Your objective - Go through the lines below and transcribe each one exactly.

◆ ◆ ◆ ◆ ◆ ◆ ◆

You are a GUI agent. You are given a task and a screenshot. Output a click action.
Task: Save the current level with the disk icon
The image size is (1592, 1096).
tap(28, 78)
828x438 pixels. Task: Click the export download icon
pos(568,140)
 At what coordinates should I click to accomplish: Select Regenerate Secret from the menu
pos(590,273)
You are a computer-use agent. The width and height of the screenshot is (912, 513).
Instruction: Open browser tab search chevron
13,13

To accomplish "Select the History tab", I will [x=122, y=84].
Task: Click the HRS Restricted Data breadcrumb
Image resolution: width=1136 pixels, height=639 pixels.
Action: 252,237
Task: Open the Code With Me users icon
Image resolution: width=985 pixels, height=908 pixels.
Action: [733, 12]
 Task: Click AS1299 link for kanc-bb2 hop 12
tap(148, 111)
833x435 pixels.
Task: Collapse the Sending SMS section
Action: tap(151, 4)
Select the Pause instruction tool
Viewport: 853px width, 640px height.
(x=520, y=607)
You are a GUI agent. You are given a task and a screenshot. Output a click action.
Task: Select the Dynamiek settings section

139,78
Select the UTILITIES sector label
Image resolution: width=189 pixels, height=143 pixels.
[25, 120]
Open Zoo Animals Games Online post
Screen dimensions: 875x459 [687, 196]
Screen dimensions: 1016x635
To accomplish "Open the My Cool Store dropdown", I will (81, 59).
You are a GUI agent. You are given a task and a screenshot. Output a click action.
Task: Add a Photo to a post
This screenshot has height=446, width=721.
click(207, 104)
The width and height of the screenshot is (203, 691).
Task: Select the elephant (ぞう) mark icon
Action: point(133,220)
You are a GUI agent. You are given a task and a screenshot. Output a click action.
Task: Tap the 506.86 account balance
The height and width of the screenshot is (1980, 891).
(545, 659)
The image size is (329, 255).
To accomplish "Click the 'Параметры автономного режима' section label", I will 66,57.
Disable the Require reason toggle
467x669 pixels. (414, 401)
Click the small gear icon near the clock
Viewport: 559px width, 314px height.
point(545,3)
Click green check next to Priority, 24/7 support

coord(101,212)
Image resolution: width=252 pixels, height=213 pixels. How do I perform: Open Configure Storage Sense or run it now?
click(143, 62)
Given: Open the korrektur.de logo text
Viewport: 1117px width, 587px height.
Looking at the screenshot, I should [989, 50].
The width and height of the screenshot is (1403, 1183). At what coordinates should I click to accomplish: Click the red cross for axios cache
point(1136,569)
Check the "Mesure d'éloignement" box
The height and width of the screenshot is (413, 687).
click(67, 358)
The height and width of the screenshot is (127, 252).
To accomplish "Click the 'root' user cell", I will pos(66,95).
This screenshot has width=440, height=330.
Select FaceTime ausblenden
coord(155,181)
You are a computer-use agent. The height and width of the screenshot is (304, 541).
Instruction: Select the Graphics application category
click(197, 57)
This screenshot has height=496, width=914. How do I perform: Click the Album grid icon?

◆ ◆ ◆ ◆ ◆ ◆ ◆

Result of the task -
You are a GUI agent. You are given a task and a screenshot. Output a click action.
Task: Save the current level with the disk icon
The image size is (1592, 1096).
tap(28, 78)
828x438 pixels. Task: Click the export download icon
pos(568,140)
 At what coordinates should I click to accomplish: Select Regenerate Secret from the menu
pos(590,273)
You are a computer-use agent. The width and height of the screenshot is (912, 513).
Instruction: Open browser tab search chevron
13,13

To accomplish "Select the History tab", I will [x=122, y=84].
Task: Click the HRS Restricted Data breadcrumb
Image resolution: width=1136 pixels, height=639 pixels.
Action: 252,237
Task: Open the Code With Me users icon
Image resolution: width=985 pixels, height=908 pixels.
Action: [733, 12]
 Task: Click AS1299 link for kanc-bb2 hop 12
tap(148, 111)
833x435 pixels.
Task: Collapse the Sending SMS section
Action: tap(151, 4)
Select the Pause instruction tool
Viewport: 853px width, 640px height.
(x=520, y=607)
You are a GUI agent. You are given a task and a screenshot. Output a click action.
Task: Select the Dynamiek settings section

139,78
Select the UTILITIES sector label
Image resolution: width=189 pixels, height=143 pixels.
[25, 120]
Open Zoo Animals Games Online post
Screen dimensions: 875x459 [687, 196]
Screen dimensions: 1016x635
To accomplish "Open the My Cool Store dropdown", I will (81, 59).
You are a GUI agent. You are given a task and a screenshot. Output a click action.
Task: Add a Photo to a post
This screenshot has height=446, width=721.
click(207, 104)
The width and height of the screenshot is (203, 691).
Task: Select the elephant (ぞう) mark icon
Action: point(133,220)
You are a GUI agent. You are given a task and a screenshot. Output a click action.
Task: Tap the 506.86 account balance
The height and width of the screenshot is (1980, 891).
(545, 659)
The image size is (329, 255).
To accomplish "Click the 'Параметры автономного режима' section label", I will 66,57.
Disable the Require reason toggle
467x669 pixels. (414, 401)
Click the small gear icon near the clock
Viewport: 559px width, 314px height.
point(545,3)
Click green check next to Priority, 24/7 support

coord(101,212)
Image resolution: width=252 pixels, height=213 pixels. How do I perform: Open Configure Storage Sense or run it now?
click(143, 62)
Given: Open the korrektur.de logo text
Viewport: 1117px width, 587px height.
Looking at the screenshot, I should [989, 50].
The width and height of the screenshot is (1403, 1183). At what coordinates should I click to accomplish: Click the red cross for axios cache
point(1136,569)
Check the "Mesure d'éloignement" box
The height and width of the screenshot is (413, 687).
click(67, 358)
The height and width of the screenshot is (127, 252).
To accomplish "Click the 'root' user cell", I will pos(66,95).
This screenshot has width=440, height=330.
Select FaceTime ausblenden
coord(155,181)
You are a computer-use agent. The height and width of the screenshot is (304, 541).
Instruction: Select the Graphics application category
click(197, 57)
This screenshot has height=496, width=914. How do I perform: Click the Album grid icon?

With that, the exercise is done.